Sinsap visita unidade base do COPE em Campo Grande e encontra estrutura precária de trabalho

Falta de efetivo, estrutura física inadequada e condições precárias de trabalho na unidade base do COPE (Comando de Operações Penitenciárias), em Campo Grande. Esse foi o cenário encontrado na ultima semana do mês de Setembro, durante visita realizada pelo Sinsap.

 

“É visível a falta de investimentos no COPE. Lembrando que é um grupo de operações especiais e que tem a responsabilidade de executar as escoltas dos detentos no Estado todo, e também agir em momentos de crise nas unidades penais”, explica Santiago.

 

De acordo com o Presidente do Sinsap, André Santiago, a base do COPE está localizada no complexo penitenciário de Campo Grande, e também conta com unidades nas cidades de Naviraí, Dourados e Três Lagoas.  Na capital possui efetivo de apenas 18 agentes (dos quais apenas 12 em atividade) para realizar uma média de 500 escoltas mensais de transferências de detentos.

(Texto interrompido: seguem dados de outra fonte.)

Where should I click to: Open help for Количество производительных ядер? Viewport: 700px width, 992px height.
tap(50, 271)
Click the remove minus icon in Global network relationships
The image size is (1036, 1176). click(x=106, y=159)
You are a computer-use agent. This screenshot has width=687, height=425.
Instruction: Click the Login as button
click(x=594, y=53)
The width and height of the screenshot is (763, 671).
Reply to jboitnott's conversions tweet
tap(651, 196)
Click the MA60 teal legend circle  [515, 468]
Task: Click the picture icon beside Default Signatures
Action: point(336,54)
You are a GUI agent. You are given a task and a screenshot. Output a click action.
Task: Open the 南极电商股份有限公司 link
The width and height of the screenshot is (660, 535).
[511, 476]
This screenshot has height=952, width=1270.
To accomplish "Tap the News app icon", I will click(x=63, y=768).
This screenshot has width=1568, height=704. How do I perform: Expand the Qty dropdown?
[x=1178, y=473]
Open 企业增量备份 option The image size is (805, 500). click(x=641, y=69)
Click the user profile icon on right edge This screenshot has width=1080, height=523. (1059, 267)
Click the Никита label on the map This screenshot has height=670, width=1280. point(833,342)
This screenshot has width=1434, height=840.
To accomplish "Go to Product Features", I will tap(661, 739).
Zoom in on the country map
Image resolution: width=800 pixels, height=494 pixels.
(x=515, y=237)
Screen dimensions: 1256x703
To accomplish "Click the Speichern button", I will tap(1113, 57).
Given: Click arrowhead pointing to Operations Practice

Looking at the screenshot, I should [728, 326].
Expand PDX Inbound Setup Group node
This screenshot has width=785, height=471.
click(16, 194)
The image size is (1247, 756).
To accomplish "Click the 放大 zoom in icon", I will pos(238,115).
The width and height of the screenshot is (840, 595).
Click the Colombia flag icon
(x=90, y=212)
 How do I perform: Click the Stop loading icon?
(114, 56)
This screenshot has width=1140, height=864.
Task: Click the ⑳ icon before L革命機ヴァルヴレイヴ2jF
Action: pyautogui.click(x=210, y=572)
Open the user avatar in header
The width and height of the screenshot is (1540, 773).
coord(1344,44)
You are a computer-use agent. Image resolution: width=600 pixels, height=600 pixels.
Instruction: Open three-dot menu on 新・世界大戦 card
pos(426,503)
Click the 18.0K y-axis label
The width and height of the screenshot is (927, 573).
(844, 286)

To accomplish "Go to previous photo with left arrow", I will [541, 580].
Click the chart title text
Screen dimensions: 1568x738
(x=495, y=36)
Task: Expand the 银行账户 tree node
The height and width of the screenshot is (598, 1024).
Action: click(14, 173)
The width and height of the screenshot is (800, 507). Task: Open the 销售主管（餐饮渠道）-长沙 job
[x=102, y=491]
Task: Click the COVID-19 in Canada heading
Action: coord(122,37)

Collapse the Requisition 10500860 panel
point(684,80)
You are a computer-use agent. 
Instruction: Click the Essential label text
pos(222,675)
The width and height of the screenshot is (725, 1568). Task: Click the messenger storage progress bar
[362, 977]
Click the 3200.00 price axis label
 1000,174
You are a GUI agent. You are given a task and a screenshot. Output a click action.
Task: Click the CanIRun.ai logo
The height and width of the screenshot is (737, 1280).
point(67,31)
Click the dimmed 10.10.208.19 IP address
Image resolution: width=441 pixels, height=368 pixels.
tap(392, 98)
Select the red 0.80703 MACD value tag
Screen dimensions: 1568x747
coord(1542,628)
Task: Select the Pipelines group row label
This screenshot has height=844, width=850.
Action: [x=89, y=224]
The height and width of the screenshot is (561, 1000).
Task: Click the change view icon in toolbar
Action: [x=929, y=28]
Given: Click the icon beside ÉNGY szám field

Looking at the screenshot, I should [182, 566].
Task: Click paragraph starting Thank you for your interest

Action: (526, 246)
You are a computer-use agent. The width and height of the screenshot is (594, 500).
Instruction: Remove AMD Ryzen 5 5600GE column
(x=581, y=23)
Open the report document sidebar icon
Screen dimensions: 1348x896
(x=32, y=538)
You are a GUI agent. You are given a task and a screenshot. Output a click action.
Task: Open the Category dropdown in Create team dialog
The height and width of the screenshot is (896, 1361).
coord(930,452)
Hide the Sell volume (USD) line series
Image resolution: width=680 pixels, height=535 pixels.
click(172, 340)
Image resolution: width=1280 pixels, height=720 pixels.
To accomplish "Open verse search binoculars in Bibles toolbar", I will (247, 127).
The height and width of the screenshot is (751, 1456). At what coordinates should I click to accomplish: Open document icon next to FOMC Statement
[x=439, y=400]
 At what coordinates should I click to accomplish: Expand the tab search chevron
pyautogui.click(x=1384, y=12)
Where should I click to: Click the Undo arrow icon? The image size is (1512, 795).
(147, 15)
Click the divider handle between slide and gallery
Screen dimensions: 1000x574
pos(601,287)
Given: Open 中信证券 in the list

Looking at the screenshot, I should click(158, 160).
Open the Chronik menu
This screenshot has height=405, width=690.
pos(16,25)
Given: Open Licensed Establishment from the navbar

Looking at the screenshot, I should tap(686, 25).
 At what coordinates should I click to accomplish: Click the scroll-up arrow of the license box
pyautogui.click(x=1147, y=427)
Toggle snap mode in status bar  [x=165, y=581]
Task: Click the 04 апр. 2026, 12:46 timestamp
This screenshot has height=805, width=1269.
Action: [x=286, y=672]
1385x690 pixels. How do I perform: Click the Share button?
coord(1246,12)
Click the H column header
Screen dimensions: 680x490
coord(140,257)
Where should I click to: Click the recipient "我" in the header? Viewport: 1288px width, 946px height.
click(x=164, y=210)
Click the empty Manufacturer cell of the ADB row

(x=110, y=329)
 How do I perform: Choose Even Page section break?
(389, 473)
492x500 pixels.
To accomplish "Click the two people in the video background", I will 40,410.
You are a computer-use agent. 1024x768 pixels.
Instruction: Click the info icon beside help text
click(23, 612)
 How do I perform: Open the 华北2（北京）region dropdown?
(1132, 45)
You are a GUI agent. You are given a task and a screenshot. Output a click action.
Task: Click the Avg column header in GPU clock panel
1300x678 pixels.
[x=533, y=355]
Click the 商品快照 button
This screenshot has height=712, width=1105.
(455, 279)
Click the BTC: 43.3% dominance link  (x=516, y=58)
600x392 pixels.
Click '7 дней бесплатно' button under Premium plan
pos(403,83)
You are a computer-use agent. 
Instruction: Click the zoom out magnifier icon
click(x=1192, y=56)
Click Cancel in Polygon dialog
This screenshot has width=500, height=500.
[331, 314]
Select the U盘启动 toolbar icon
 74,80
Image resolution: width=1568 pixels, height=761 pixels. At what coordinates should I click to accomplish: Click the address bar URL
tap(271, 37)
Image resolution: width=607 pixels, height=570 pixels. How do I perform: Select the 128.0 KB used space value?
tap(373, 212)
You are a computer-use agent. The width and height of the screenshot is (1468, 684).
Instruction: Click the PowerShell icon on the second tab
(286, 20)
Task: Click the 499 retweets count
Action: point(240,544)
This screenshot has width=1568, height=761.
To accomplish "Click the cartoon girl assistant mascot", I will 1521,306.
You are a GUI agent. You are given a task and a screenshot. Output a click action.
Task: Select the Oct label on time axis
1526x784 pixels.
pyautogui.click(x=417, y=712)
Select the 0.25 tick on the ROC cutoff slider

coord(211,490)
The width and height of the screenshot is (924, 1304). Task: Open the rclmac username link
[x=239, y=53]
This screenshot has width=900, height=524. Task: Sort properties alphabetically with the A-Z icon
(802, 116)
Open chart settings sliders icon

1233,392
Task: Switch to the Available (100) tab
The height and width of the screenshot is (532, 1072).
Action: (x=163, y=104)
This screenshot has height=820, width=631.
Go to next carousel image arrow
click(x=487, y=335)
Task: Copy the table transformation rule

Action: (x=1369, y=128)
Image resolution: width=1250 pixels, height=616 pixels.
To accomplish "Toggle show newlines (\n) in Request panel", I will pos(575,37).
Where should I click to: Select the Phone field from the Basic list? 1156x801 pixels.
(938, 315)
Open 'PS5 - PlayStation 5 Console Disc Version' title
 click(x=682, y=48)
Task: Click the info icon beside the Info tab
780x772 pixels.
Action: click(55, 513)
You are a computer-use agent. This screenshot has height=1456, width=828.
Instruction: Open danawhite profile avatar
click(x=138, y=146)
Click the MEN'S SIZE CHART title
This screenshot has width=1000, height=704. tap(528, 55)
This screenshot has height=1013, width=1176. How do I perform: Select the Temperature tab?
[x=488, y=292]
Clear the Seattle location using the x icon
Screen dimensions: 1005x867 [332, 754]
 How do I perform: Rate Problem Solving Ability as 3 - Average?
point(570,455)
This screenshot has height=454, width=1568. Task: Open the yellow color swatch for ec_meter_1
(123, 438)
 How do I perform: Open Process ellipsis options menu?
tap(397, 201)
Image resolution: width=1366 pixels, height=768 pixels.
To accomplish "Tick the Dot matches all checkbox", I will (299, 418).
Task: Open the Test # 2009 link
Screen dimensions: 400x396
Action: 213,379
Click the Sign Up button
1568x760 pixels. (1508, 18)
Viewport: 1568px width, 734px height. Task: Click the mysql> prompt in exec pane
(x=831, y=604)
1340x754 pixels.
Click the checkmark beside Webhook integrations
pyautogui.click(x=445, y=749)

“O número de agentes para a quantidade de escoltas que são realizadas mensalmente pelos servidores é insuficiente. Esse efetivo realiza diariamente escolta de detentos entre as unidades penais de regime fechado, semiaberto, aberto e também monitoramento. Além das videoconferências", diz

 

Ainda durante a visita realizada na base do COPE foram encontradas condições precárias na estrutura física como por exemplo:

- Falta de alojamento para os agentes do interior do Estado que necessitam pernoitar na Capital para realização das escoltas (Interior-Capital/Capital-Interior).

- Apenas 1 Computador na unidade para realizar todo o trabalho administrativo da base e ausência de materiais básicos de escritório como cadeiras, por exemplo.

- Não é disponibilizado uniformes para os agentes e constam atrasos no pagamento das diárias.

- Ausência da reserva de armamento e também não possui armário para guardar os pertences pessoais.

- Instalações sanitárias inadequadas e insuficientes.

 

“Um outro problema encontrado durante a nossa visita foi a falta de combustível para realizar a escolta dos presos entre as unidades penais do Estado. Verificamos que não é suficiente para que sejam realizadas as atividades”, comenta Santiago.

 

Segundo André Santiago, esses foram apenas alguns dos problemas encontrados durante a visita realizada pelo sindicato. “Agora vamos cobrar soluções do Governo com relação a essa situação pois o COPE é um grupamento que realiza um trabalho importantíssimo para nossa sociedade”, ressalta André Santiago.